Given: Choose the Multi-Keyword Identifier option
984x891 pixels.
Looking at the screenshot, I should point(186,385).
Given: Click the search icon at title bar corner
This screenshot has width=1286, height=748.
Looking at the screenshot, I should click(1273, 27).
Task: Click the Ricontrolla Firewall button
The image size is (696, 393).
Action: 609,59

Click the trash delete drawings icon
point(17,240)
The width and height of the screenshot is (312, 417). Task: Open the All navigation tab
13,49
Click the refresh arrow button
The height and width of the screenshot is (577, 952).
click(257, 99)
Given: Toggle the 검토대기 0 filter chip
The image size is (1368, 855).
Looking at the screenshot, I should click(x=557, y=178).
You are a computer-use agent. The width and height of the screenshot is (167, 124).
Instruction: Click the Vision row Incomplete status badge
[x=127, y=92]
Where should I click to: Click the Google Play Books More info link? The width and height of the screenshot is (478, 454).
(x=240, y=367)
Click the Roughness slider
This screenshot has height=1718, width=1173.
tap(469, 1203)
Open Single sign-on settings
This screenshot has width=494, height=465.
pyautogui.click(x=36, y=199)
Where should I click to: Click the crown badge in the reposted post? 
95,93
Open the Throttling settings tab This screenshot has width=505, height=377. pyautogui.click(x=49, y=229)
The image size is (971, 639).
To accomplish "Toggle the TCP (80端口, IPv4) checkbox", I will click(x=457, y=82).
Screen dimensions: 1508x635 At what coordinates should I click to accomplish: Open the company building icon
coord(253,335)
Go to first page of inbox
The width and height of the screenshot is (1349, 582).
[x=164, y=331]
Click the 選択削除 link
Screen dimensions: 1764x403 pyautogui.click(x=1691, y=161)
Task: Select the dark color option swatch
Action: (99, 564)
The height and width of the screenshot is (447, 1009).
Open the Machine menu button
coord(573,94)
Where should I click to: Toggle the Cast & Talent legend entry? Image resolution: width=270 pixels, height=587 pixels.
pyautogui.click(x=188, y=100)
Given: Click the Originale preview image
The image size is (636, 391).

____________

EXERCISE INSTRUCTIONS: Print the line containing "Open the Throttling", then every line after it through the last line of the records, each exactly as written; nothing else belongs in the answer.

EXERCISE RESULT:
Open the Throttling settings tab This screenshot has width=505, height=377. pyautogui.click(x=49, y=229)
The image size is (971, 639).
To accomplish "Toggle the TCP (80端口, IPv4) checkbox", I will click(x=457, y=82).
Screen dimensions: 1508x635 At what coordinates should I click to accomplish: Open the company building icon
coord(253,335)
Go to first page of inbox
The width and height of the screenshot is (1349, 582).
[x=164, y=331]
Click the 選択削除 link
Screen dimensions: 1764x403 pyautogui.click(x=1691, y=161)
Task: Select the dark color option swatch
Action: (99, 564)
The height and width of the screenshot is (447, 1009).
Open the Machine menu button
coord(573,94)
Where should I click to: Toggle the Cast & Talent legend entry? Image resolution: width=270 pixels, height=587 pixels.
pyautogui.click(x=188, y=100)
Given: Click the Originale preview image
The image size is (636, 391).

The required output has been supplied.